Powwow Highlights Native American Heritage Month Activities

Dreamcatcher pictureBIG RAPIDS – Nestled in a region rich in Native American culture and history, Ferris State University plans to bring some of that culture and history to life for students, faculty, staff and members of the community.

As part of Native American Heritage Month activities, Ferris’ Office of Multicultural Student Services is sponsoring a powwow, a live song-and-dance exhibition presented by Native American performers. The powwow, a five-star campus event, takes place at 6 p.m. Nov. 10 in the Rankin Student Center Dome Room.

“We like to feature every year a tribe nationwide or from right here in Michigan as part of our Native American Heritage Month events,” said OMSS Assistant Director Michael Wade, whose team is billing the powwow as a one-of-a-kind experience designed for cultural, educational and entertainment value. “This will be a nice interactive activity for students, faculty and staff to come out and participate in and enjoy.”

That same day, OMSS has scheduled a Native American Arts and Crafts Workshop, which also begins at 6 p.m.
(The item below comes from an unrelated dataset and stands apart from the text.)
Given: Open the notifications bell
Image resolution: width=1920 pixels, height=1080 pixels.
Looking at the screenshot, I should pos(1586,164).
The workshop is an opportunity for visitors to showcase their creativity, actively take part in a Native American activity and create their own dreamcatcher.

One of the defining characteristics of OMSS-sponsored events is an opportunity for participants to engage in productive discussion, Wade added. This year’s Native American Heritage Month featured discussion is “Native American Culture in Michigan” at 11 a.m. on Nov. 17 in the Rankin Student Center Territorial Room (155).
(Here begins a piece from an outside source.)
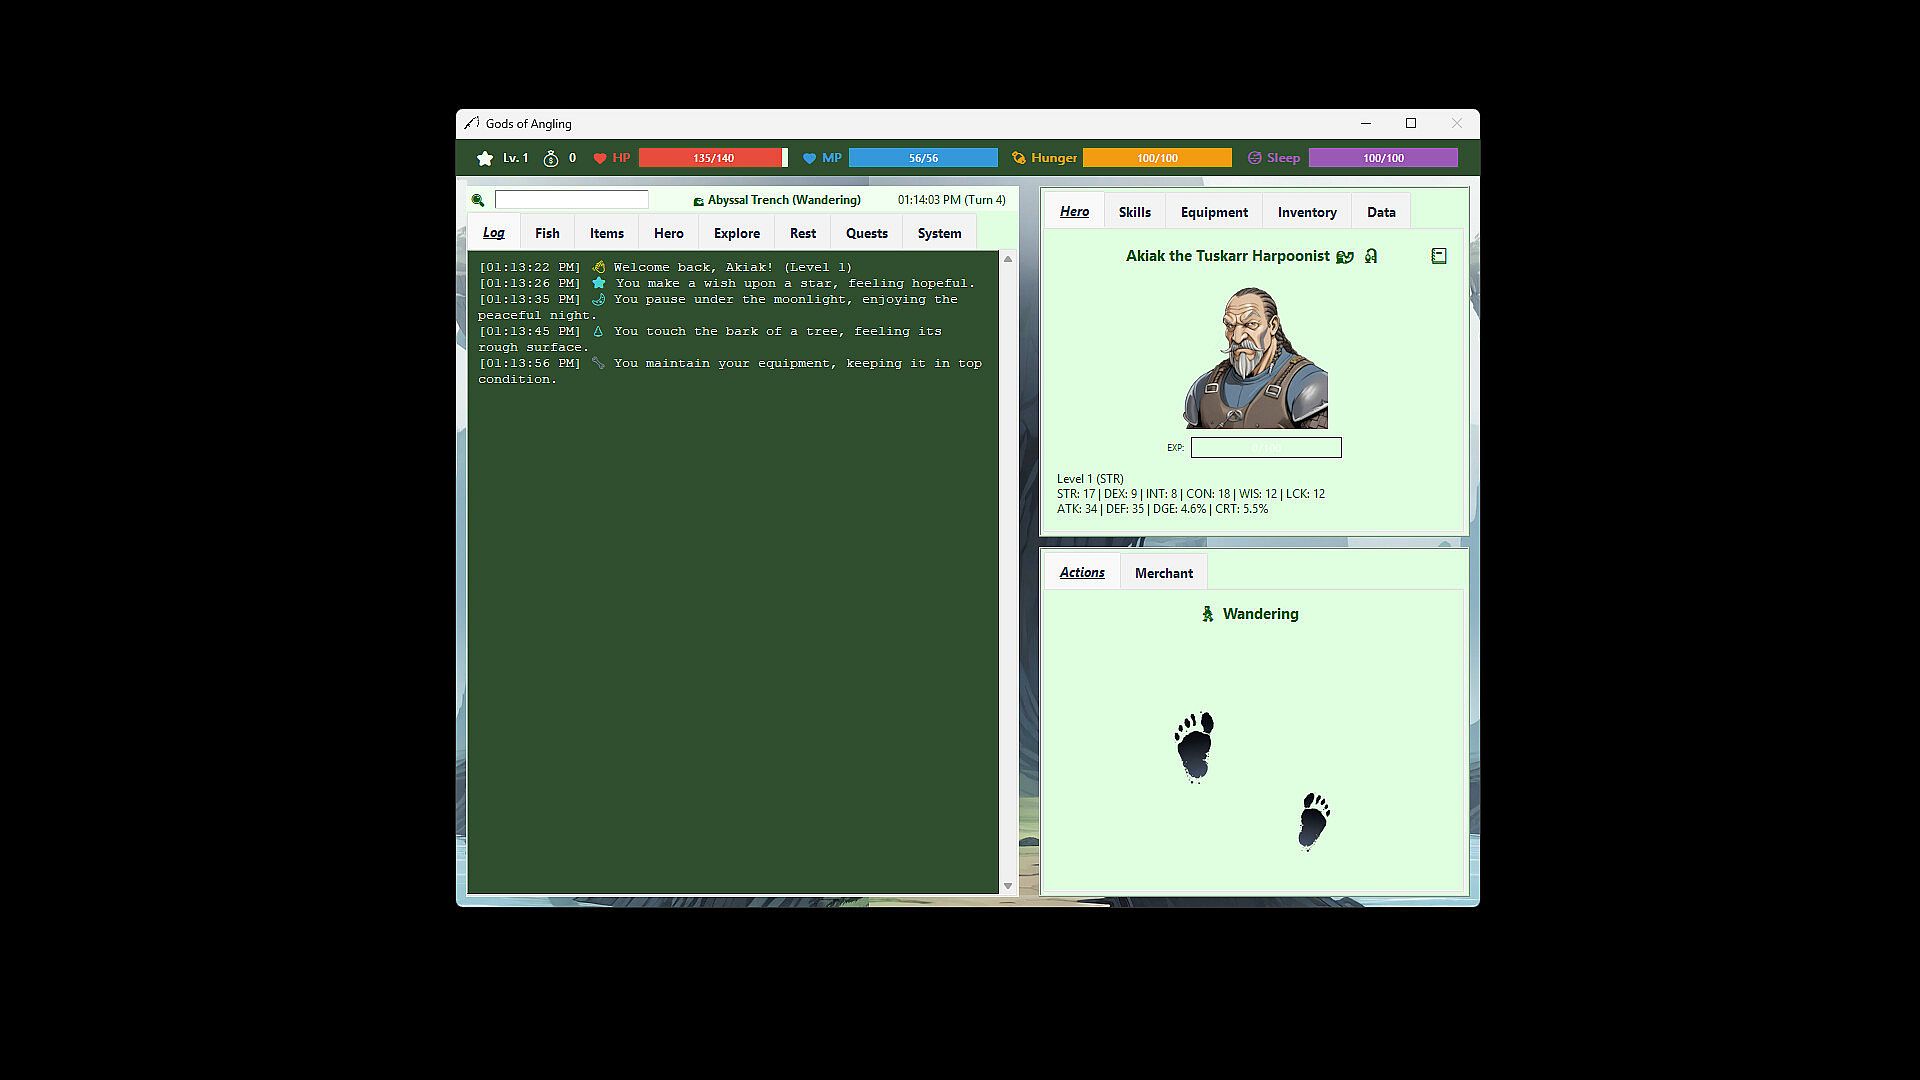1920x1080 pixels.
Task: Open the journal book icon beside hero name
Action: coord(1439,256)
“We are looking to do a dialog discussion about being a minority here and specifically dealing with issues of Native American students and culture,” Wade said. “Ferris is in a very unique location. We have an opportunity for outreach and a chance to bring that to our students. We try to look at creative ways to educate the campus about cultures in Michigan. It’s an eye-opening thing for a lot of people to see these are our neighbors and they’re part of our community.”